**Task:** Only a number is expected in reply: the count of lines below where the word "will" occurs.

"""

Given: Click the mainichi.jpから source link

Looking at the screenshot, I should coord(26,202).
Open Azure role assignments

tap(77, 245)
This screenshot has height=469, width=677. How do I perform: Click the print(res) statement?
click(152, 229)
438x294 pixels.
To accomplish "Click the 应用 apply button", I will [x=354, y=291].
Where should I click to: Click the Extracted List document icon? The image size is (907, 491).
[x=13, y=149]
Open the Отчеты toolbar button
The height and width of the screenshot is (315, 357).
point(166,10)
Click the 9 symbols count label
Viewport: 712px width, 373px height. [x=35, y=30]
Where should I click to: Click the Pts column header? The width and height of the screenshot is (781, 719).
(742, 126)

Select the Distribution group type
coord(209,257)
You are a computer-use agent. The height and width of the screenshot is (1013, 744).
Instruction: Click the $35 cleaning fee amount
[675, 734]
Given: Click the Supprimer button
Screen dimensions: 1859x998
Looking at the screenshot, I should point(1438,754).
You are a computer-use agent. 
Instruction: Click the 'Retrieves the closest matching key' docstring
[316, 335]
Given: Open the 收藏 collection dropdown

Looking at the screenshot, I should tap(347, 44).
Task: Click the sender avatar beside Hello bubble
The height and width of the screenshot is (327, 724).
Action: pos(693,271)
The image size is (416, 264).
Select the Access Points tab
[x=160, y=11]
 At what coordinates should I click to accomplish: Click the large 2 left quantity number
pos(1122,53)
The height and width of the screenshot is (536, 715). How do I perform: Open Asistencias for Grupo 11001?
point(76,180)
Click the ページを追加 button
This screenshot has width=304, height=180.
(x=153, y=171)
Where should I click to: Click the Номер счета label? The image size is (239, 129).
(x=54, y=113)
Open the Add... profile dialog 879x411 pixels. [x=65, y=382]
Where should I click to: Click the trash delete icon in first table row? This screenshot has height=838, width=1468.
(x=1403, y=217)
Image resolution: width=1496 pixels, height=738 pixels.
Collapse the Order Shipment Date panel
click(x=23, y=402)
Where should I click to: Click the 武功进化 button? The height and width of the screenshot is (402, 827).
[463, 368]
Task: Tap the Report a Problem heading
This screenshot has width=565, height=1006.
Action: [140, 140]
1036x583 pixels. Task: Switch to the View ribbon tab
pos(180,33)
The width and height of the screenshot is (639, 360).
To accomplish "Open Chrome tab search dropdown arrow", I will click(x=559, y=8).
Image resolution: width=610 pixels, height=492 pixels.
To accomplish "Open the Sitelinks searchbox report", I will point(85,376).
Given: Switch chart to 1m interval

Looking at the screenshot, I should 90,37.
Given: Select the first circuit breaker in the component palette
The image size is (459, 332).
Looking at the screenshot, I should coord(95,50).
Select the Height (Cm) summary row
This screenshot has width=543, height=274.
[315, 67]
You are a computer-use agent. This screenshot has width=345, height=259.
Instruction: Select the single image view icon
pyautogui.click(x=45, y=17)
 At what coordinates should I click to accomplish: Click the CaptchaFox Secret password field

"""

**Response to this task:** 3